Element-wise negation.

Returns

Output variable.

Return type

Variable

__abs__()[source]

Element-wise absolute.

Returns

Output variable.

Return type

Variable

__add__()[source]

Element-wise addition.

Returns

Output variable.

Return type

Variable

__radd__()[source]

Element-wise addition.

Returns

Output variable.

Return type

Variable

__sub__(rhs)[source]

Element-wise subtraction.

Returns

Output variable.

Return type

Variable

__rsub__(rhs)[source]

Element-wise subtraction.

Returns

Output variable.

Return type

Variable

__mul__(rhs)[source]

Element-wise multiplication.

Returns

Output variable.

Return type

Variable

__rmul__(rhs)[source]

Element-wise multiplication.

Returns

Output variable.

Return type

Variable

__div__(rhs)[source]

Element-wise division

Returns

Output variable.

Return type

Variable

__truediv__(rhs)[source]

Element-wise division

Returns

Output variable.

Return type

Variable

__rdiv__(rhs)[source]

Element-wise division.

Returns

Output variable.

Return type

Variable

__rtruediv__(rhs)[source]

Element-wise division.

Returns

Output variable.

Return type

Variable

__floordiv__(rhs)[source]

Element-wise floor division.

Returns

Output variable.

Return type

Variable

__rfloordiv__(rhs)[source]

Element-wise floor division.

Returns

Output variable.

Return type

Variable

__pow__(rhs)[source]

Element-wise power function.

Returns

Output variable.

Return type

Variable

__rpow__(rhs)[source]

Element-wise power function.

Returns

Output variable.

Return type

Variable

__matmul__(rhs)[source]

Matrix multiplication.

Returns

Output variable.

Return type

Variable

__rmatmul__(rhs)[source]

Matrix multiplication.

Returns

Output variable.

Return type

Variable

Attributes

T

Transposition of this variable.

array

The underlying data array.

It is either numpy.ndarray or cupy.ndarray object, or None if the variable in in an uninitialized state.

chx_array

A view of the raw ChainerX array.

In contrary to Variable.array which is always disconnected, the array represented by this attribute may be connected to the computational graph.
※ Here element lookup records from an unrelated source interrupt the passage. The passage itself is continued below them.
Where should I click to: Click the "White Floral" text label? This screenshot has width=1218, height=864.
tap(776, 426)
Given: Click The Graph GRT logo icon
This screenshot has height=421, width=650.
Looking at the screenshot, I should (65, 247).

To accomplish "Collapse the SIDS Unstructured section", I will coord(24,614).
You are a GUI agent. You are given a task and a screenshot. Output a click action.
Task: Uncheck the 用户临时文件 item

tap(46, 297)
It is a view, so it has a distinct gradient from the original array.

If this attribute is queried on a Variable with a non-ChainerX array, ValueError will be raised.

creator

Function implementation that created this variable.
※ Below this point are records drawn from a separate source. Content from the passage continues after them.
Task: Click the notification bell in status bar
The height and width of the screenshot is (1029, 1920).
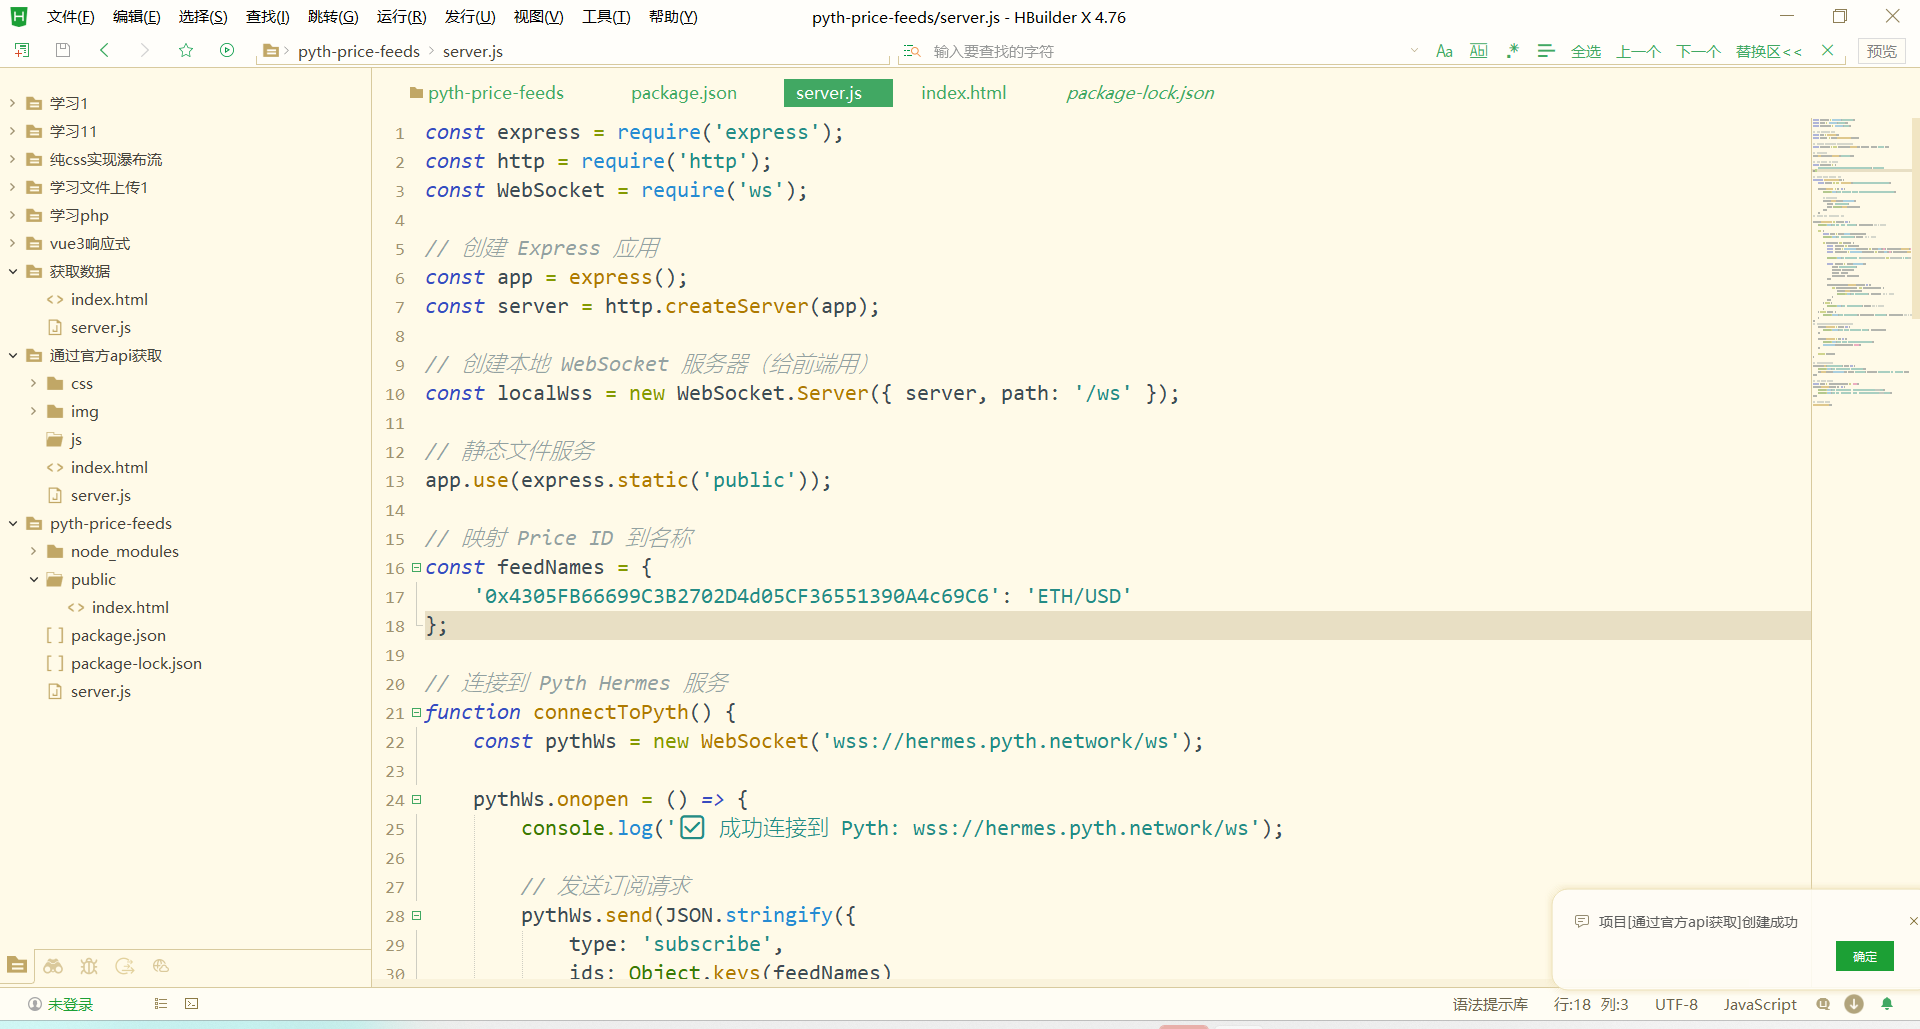Action: (1887, 1004)
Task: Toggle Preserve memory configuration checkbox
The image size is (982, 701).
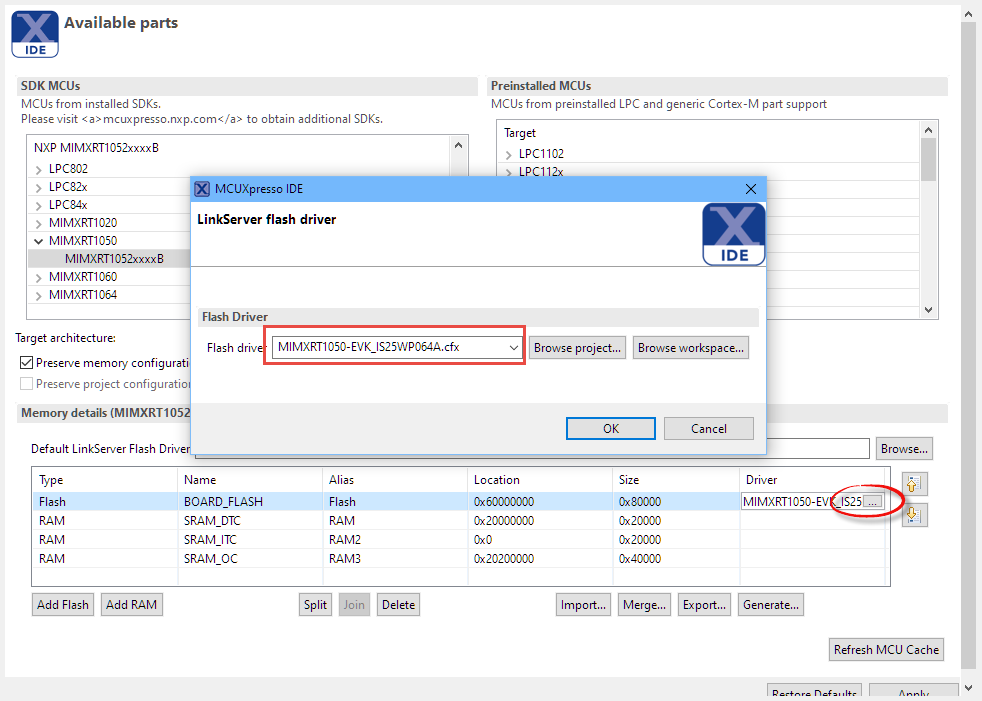Action: pos(27,363)
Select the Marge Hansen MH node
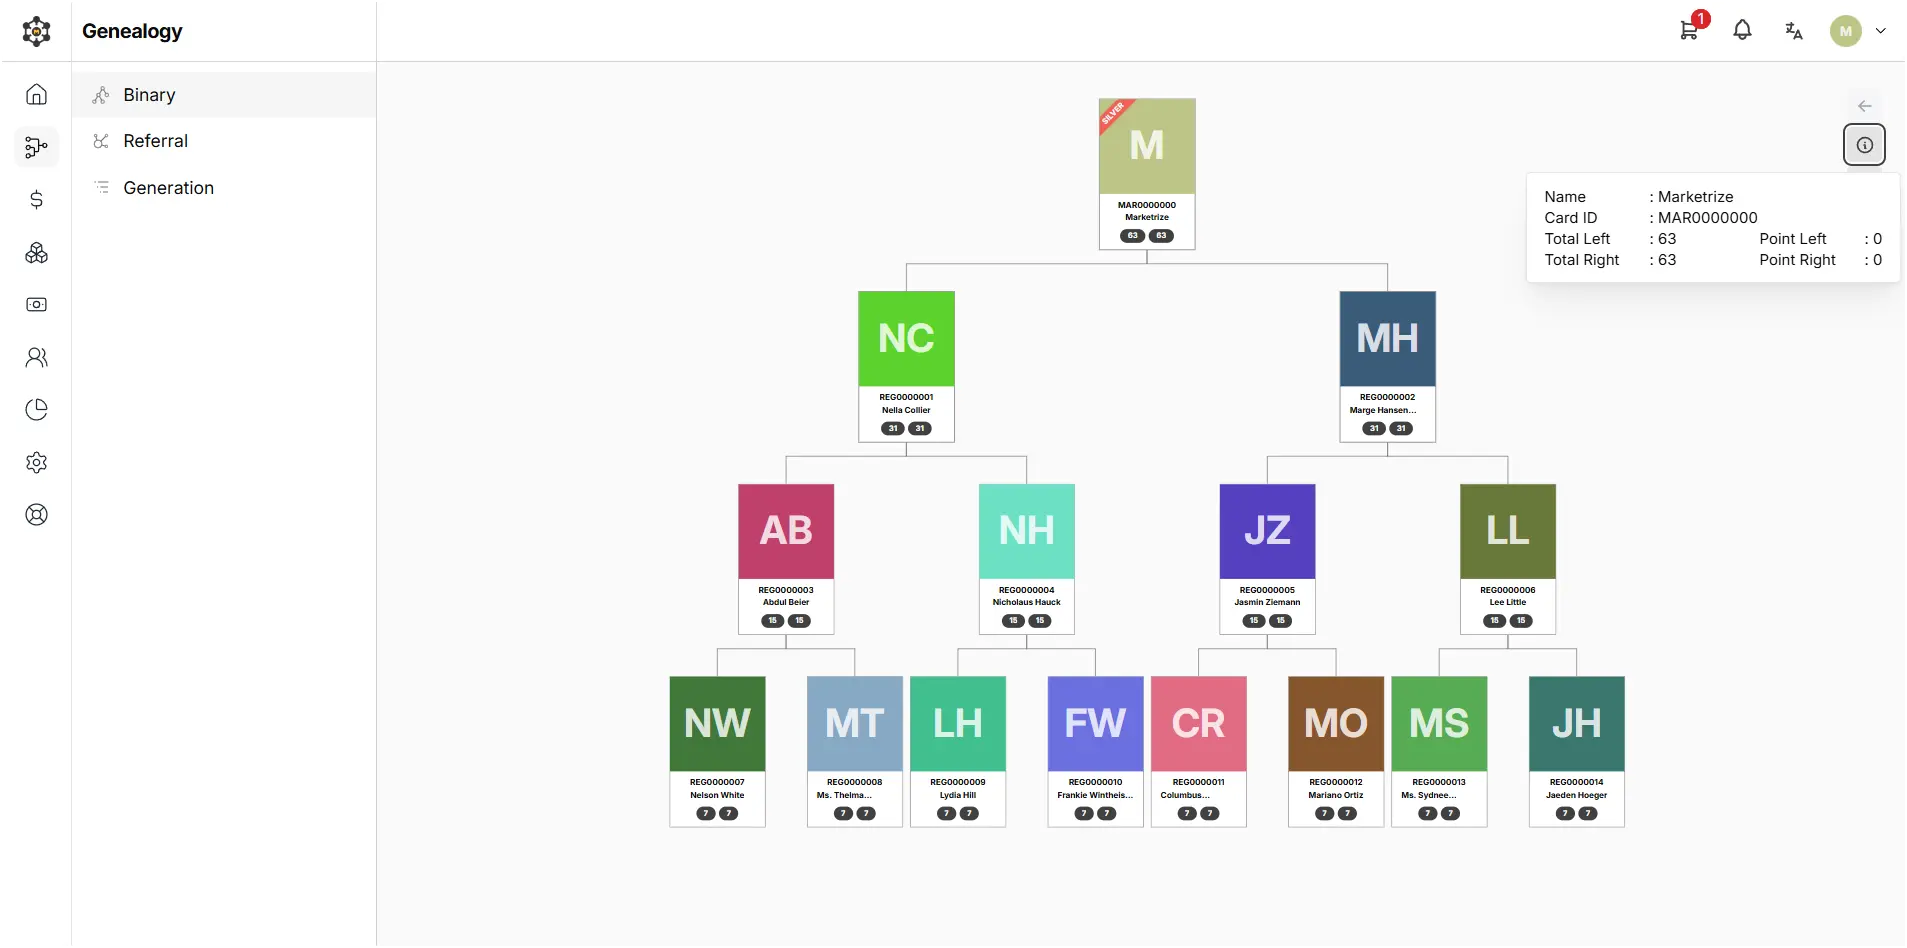Screen dimensions: 1907x948 (x=1387, y=366)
When this variable has been created by an old-style function (i.e., it is implemented as a subclass of Function), this property returns that Function object.

When this variable has been created by a new-style function (i.e., it is implemented as a subclass of FunctionNode class), this property returns that node object.

creator_node

FunctionNode object that created this variable.

This property has a setter to which None can be set. Setting None to this property is equivalent to call unchain(); it purges the variable from the function that created this variable.

The setter also accepts the original FunctionNode object that created this variable. For example, you can once set None to this property and then set the original value again.

Note

Setting an irrelevant FunctionNode() object does not emit any error immediately, whereas the behavior is undefined. Do not set a FunctionNode() object that did not create this variable object.

data

The underlying data array (equivalent to array).

Note that using this attribute directly is discouraged; use array instead. Using array, you can find an error earlier when your code mixes up Variable and ndarray because ndarray does not have an attribute .array while it has .data.

device

Device on which the data array of this variable reside.

dtype
grad

Gradient array of this variable.

Note that this property returns the underlying array of the gradient variable instead of the gradient variable itself; to get/set gradient variable, use grad_var instead.

If the underlying array is a chainerx.ndarray and requires_grad is false, trying to access the gradient will results in and error.

grad_var

Gradient variable.

initializer = None
label

Short text that represents the variable.

name
ndim
node
rank
requires_grad

It indicates that grad will be set in backward calculation.

shape
size
xp

Array module for the data array of this variable.